Corneal Perforation Revealing A Gougerot Sjogren Syndrome

Gougerot-Sjögren syndrome is an autoimmune inflammatory disease that targets the exocrine glands. The salivary and lacrimal glands, infiltrated by T lymphocytes leading to their destruction, decrease their secretions: this results in xerophthalmia and xerostomia. The ophthalmological manifestations can be indicative of the pathology.

Ocular manifestations in autoimmune diseases are mainly dry syndrome, scleritis and keratitis. Corneal perforation is rare and constitutes a real therapeutic emergency.
The aim of our work is to recall the clinical aspects and the diagnostic approach, to insist on the seriousness of the disease and to update the therapeutic aspect.

We report the case of a 56-year-old woman who presented with a notion of inflammatory polyarthralgia for 4 years with self-medication by oral NSAID who presented a reduced visual acuity with foreign body sensation in both eyes for a month.

The ophthalmological examination found a visual acuity of 1/10 in both eyes, a slight conjunctival hyperemia in both eyes.

The right eye presented a corneal ulcer of 1mm/1mm that was para central with diffuse KPS.

The left eye had a para central corneal ulcer of 1.5mm/1mm with diffuse KPS.

Corneal sampling with mycological, parasitological and bacteriological study were carried out and were negative.
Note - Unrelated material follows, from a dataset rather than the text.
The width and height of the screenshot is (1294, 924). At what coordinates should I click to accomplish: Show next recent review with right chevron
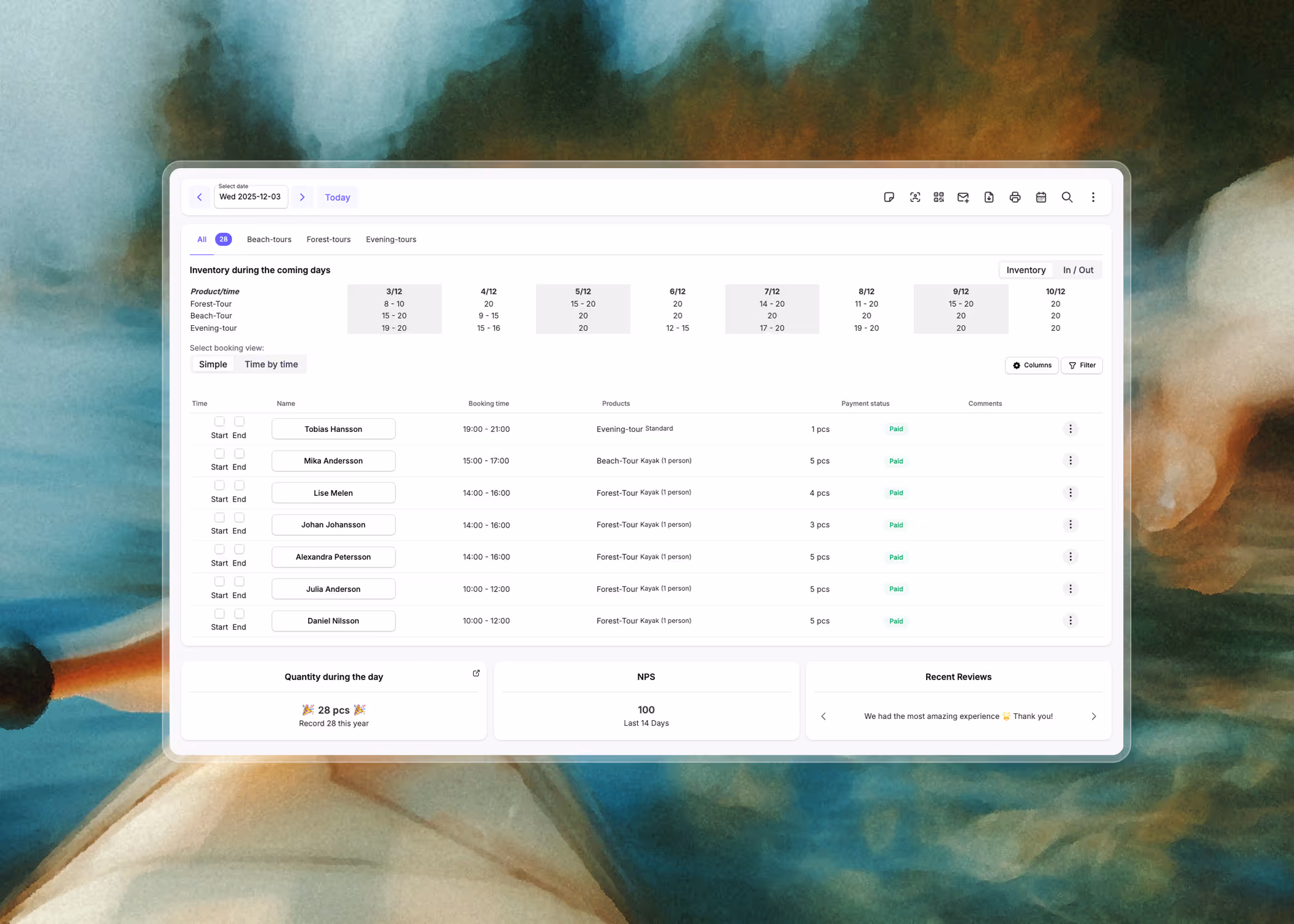(x=1094, y=716)
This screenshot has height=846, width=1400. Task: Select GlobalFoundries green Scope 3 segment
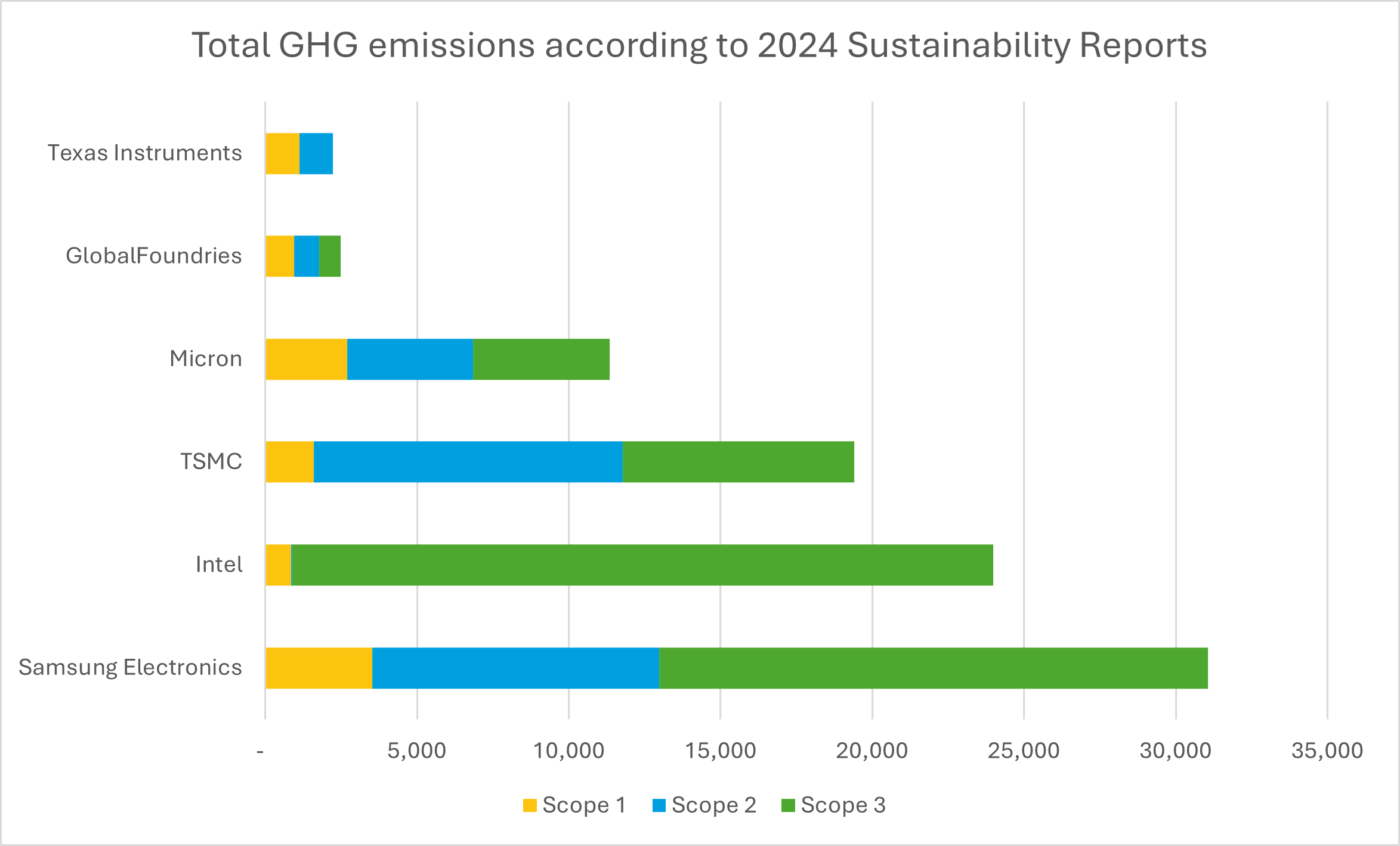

Schirmer's test was 2mm ODG.

The patient was put on lubricating agents with high-dose corticosteroid therapy.

The evolution was marked by a healing of the ulcer on the right, with corneal perforation after 20 days on the left eye, the clinical examination of the left eye finds: a visual acuity to count the near fingers a corneal perforation <1mm, a positive spontaneous Seidel and an anterior chamber in athalamie.

A treatment with cyanoacrylate glue was performed along with medical treatment.

The biological tests found: rheumatoid factor, antinuclear antibodies and native anti-DNA antibodies, all negative.

A labial biopsy performed found a lymphoplasmacytic infiltration of the exocrine gland in favor of a primitive Gougerot Sjogren syndrome.

Aseptic corneal ulcers are rare but serious complications can occur. The risk is the evolution towards corneal perforation. The diagnosis and management of these ulcers remain a real challenge for ophthalmologists.